Obituary

Elva White Grow Clark, 94, died in Tallahassee Saturday, Jan. 3, 2004, after a brief illness. A memorial service will be held Saturday, Jan. 10, at 1 p.m. at Culley's MeadowWood Funeral Home, Riggins Road Chapel, Tallahassee (850-877-8191). In lieu of flowers, the family requests that donations be made to Trinity United Methodist Church.

She was born Elva Geneva White on Dec. 3, 1909 in Pearson, Ga., to James Owen White, Sr., and Lila Corbitt White. Her near-death from the flu of 1918 made her into someone who was hardly sick another day in her long and active life. She attended Norman Park Junior College, began teaching high school in Atkinson County, Ga. at age 17, then graduated from Tift College. She began a long career of teaching high school at Colquitt, Ga., where she married William Alton Grow, Sr., in 1931. She earned a Master's Degree in Education from Florida State University.

In 1948, Elva W. Grow became the first woman to be elected county school superintendent in the state of Georgia, where she worked especially to improve rural and black schools. In 1955, she and her family moved to Tallahassee, Fla., where she taught English and history at Leon High School. After earning a second Master's Degree from FSU, in Library Science, she became librarian at Leon High, and later at Tallahassee Community College. In the years before retirement, she traveled throughout Florida as a consultant for improving school libraries. When what is now Envision Credit Union was founded by her fellow teachers, its funds and records were kept in a locked file cabinet in her library office.

She is remembered and loved by many who felt privileged to experience her polite perfectionism as a teacher, and who learned from her that a respectful command of language is the doorway to success in many fields.

She was an active member of Trinity Methodist Church, Delta Kappa Gamma honorary society, and a devoted wife, mother, sister, daughter, colleague, and friend. Seven years after Bill's death in 1981, she married Elton Clark of Norman Park, Ga., who had first proposed to her when she was 16. Elton died in 1991. Another childhood friend, Leo Smith, named the Elva White Grow variety of daylily after her.

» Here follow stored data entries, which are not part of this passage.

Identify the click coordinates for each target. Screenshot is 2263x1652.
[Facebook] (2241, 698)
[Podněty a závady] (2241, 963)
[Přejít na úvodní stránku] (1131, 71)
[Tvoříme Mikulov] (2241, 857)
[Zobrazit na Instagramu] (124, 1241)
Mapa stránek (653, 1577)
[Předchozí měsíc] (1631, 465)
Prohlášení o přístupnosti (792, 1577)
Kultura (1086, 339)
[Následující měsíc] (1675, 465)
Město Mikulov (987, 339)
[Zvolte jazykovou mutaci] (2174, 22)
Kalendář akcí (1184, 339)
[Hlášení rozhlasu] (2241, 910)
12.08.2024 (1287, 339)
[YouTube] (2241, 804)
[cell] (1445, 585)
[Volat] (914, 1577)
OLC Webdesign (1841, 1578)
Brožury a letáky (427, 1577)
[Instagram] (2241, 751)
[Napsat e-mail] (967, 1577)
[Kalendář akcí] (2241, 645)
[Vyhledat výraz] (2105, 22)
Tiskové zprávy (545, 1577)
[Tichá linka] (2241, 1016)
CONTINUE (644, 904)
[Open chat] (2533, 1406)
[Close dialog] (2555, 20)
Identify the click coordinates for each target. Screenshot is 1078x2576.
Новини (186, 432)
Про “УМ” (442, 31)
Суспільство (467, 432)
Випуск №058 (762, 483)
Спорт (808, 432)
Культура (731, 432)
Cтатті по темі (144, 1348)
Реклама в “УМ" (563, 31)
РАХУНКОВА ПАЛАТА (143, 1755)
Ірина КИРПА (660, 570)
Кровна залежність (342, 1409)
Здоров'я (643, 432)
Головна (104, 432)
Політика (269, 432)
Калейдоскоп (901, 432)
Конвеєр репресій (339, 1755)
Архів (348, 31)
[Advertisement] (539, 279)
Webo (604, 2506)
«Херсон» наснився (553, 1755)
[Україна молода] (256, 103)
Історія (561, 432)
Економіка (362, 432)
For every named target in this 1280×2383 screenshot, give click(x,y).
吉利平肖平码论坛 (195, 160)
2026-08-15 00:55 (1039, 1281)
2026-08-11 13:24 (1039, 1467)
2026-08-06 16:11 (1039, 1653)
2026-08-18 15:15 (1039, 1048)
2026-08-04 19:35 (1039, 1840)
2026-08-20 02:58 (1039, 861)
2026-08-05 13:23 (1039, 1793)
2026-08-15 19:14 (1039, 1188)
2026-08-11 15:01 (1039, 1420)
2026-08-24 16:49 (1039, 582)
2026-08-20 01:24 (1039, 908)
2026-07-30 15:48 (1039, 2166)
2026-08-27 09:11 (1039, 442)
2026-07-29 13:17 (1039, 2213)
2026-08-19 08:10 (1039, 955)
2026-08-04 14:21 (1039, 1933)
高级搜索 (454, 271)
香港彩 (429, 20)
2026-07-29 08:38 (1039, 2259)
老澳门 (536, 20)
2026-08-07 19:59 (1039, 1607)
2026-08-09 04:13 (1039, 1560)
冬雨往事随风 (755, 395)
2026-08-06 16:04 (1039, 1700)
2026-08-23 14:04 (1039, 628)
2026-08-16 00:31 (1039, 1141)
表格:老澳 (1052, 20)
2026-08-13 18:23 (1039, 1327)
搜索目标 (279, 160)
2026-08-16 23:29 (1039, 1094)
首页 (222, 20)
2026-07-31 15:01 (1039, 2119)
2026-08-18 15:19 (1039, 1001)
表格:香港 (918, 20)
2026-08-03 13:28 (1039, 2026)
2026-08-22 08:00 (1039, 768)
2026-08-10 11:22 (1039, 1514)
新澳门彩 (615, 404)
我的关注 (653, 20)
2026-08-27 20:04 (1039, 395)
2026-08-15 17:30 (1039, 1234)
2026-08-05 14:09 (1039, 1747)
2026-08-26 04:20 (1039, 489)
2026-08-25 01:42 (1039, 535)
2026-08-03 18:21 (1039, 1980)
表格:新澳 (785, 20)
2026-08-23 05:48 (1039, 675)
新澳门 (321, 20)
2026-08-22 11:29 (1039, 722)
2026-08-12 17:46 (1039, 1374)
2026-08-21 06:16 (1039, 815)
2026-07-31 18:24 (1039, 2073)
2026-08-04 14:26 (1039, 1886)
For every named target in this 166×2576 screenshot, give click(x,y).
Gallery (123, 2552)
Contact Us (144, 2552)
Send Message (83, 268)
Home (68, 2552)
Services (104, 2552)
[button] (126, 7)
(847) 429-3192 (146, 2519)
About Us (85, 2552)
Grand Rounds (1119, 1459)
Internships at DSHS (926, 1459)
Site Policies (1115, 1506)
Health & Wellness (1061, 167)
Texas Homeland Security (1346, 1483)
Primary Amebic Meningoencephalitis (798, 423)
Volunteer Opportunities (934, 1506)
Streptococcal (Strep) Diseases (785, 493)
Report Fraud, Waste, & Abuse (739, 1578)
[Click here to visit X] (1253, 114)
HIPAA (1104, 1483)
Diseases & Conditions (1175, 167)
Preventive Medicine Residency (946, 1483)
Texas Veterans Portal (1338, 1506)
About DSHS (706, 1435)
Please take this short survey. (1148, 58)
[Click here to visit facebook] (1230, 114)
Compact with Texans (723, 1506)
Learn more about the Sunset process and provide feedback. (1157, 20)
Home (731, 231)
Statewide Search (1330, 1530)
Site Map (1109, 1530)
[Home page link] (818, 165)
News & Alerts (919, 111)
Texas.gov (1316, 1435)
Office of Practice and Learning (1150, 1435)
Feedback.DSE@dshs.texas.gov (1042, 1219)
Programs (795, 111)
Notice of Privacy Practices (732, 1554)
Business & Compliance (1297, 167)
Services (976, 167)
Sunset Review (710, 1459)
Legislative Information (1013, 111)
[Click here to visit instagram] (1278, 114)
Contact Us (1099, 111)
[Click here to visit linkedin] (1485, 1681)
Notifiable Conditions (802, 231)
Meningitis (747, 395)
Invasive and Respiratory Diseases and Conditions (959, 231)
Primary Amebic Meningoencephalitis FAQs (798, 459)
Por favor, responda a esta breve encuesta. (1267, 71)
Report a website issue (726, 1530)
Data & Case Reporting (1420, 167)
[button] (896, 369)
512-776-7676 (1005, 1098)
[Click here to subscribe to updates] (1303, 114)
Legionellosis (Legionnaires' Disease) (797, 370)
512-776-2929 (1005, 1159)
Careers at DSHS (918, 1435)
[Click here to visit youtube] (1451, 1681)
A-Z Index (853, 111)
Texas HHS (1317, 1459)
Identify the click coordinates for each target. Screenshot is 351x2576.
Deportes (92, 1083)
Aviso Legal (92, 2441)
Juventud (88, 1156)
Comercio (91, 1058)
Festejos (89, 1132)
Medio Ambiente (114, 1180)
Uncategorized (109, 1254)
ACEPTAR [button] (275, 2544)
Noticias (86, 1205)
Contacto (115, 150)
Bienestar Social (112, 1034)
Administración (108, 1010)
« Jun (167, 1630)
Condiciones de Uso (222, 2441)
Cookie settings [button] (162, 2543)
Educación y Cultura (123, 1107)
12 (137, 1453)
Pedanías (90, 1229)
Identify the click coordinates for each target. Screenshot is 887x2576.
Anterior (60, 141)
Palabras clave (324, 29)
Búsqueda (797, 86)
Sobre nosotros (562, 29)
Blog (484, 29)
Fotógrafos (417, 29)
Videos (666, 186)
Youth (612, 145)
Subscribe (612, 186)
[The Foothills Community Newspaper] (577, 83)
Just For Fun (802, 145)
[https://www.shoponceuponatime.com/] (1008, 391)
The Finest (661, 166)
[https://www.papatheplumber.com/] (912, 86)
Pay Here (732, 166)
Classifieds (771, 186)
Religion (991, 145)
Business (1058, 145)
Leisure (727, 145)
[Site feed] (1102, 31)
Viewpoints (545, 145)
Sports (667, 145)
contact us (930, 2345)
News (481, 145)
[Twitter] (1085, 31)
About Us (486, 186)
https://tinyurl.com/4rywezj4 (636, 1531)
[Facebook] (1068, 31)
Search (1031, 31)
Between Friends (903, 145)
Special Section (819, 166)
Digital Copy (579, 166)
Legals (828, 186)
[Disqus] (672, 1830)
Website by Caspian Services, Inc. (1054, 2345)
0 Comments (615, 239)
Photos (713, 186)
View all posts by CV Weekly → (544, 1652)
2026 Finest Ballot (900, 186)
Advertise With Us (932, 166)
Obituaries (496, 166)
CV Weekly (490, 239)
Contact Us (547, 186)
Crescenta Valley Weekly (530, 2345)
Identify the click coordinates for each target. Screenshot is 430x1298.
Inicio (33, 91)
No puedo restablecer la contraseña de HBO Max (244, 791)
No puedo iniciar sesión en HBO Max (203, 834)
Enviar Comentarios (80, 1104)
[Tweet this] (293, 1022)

Until all names slipped away in her last two years, she remembered everyone she ever met, and in most cases, the names of their relations and the names and ages of their children. She retained the basic sweetness of her nature to the end.

Survivors include stepdaughter Sherrie Grow Flynn of Atlanta, sons William A. Grow Jr. and Gerald Owen Grow of Tallahassee, sisters Eula Kirkland of Rome, Ga., Edwina Corbett and Evadelle White of Pearson, Ga., 12 grandchildren,16 great-grandchildren, and many cousins. She was preceded in death by her son John David Grow of Atlanta.

A memorial website will be posted at www.longleaf.net/elva/.